Q: Aside from the current reimbursement criteria, is there a group of patients who can benefit from additional application of insurance benefits to olaparib?
A: Currently, only patients with BRCA mutations are eligible for insurance benefits. However, there is a genetic mutation similar to BRCA. It is HRD (homologous recombination deficiency). HRD-positive patients can also see the effect of PARP inhibition. The effects are not as clear and powerful as those in BRCA mutation, but show effects comparable to the latter. In fact, there are reports that PARP inhibitors are effective when used in patients in the HRD-positive group
In order for olaparib benefits to be applied to these patients, the benefits for HRD tests should be preceded. BRCA mutation patients account for about 15-20 percent, but the eligible patients’ share exceeds 50 percent when HRD- positive patients are included. This means that 50 percent of patients with advanced ovarian cancer can use this drug. That explains why physicians maintain that PARP inhibition alone maintenance therapy should be applied to the HRD-positive patients. Some studies have also shown that it is more effective when bevacizumab and PARP inhibitors are used together. However, this is not subject to insurance benefits, either. Currently, the combination of bevacizumab and olaparib therapy should be used at the patient’s expense.
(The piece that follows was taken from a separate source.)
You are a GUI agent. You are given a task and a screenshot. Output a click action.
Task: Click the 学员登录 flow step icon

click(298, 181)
If necessary, I think it would be good to expand insurance benefits to that.
Q: What message would you like to give to ovarian cancer patients?
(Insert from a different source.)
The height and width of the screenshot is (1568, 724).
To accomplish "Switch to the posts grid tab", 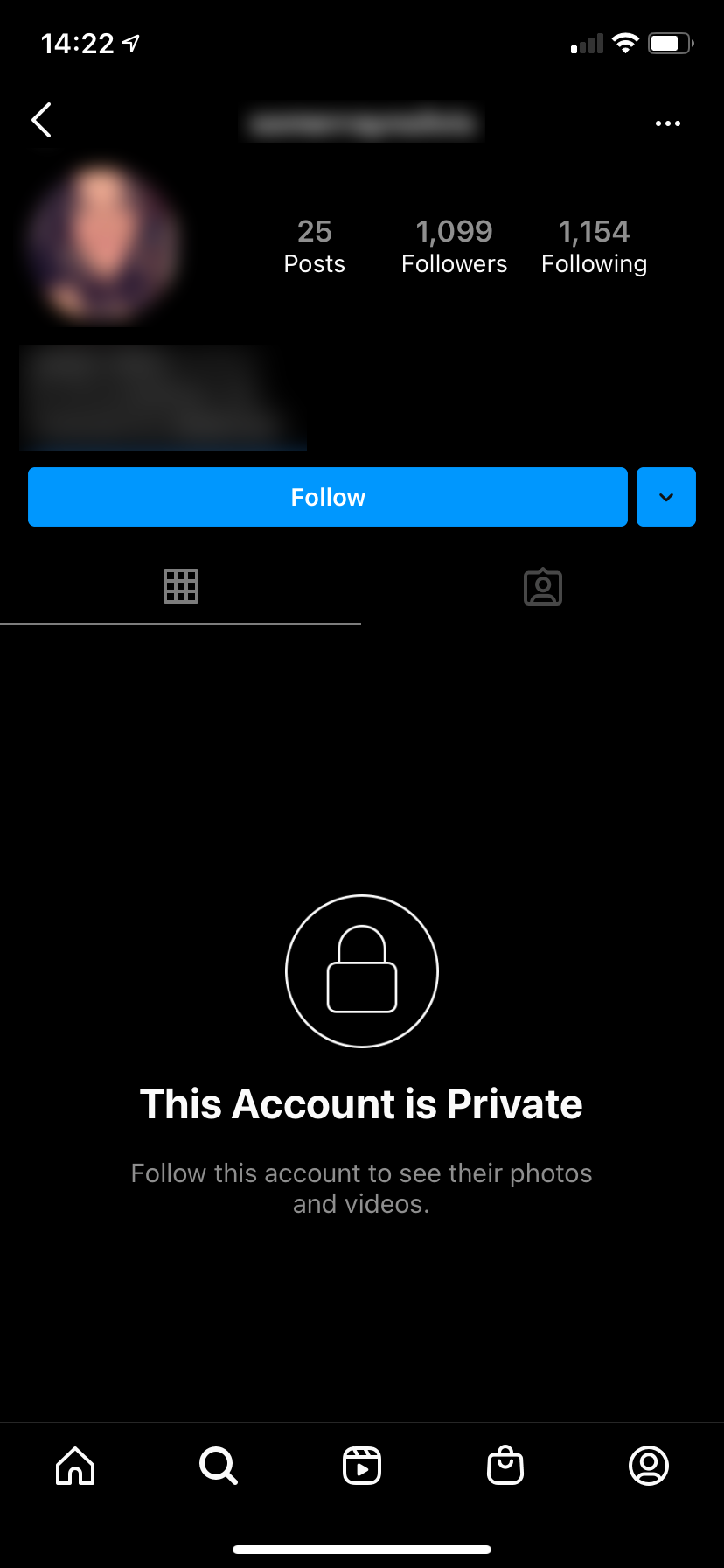I will click(181, 586).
A: In the past, ovarian cancer was the “cancer of fear.” These days, ovarian cancer is turning into a sustainable disease except for very serious cases. Just as you live by controlling diabetes or high blood pressure, you can also control ovarian cancer. With this in mind, it is most important to work hard on treatment. Medical professionals also do not treat it in one way. There are many options for treating ovarian cancer. So, through sufficient discussion with your physicians, make a decision and receive treatment in most appropriate methods.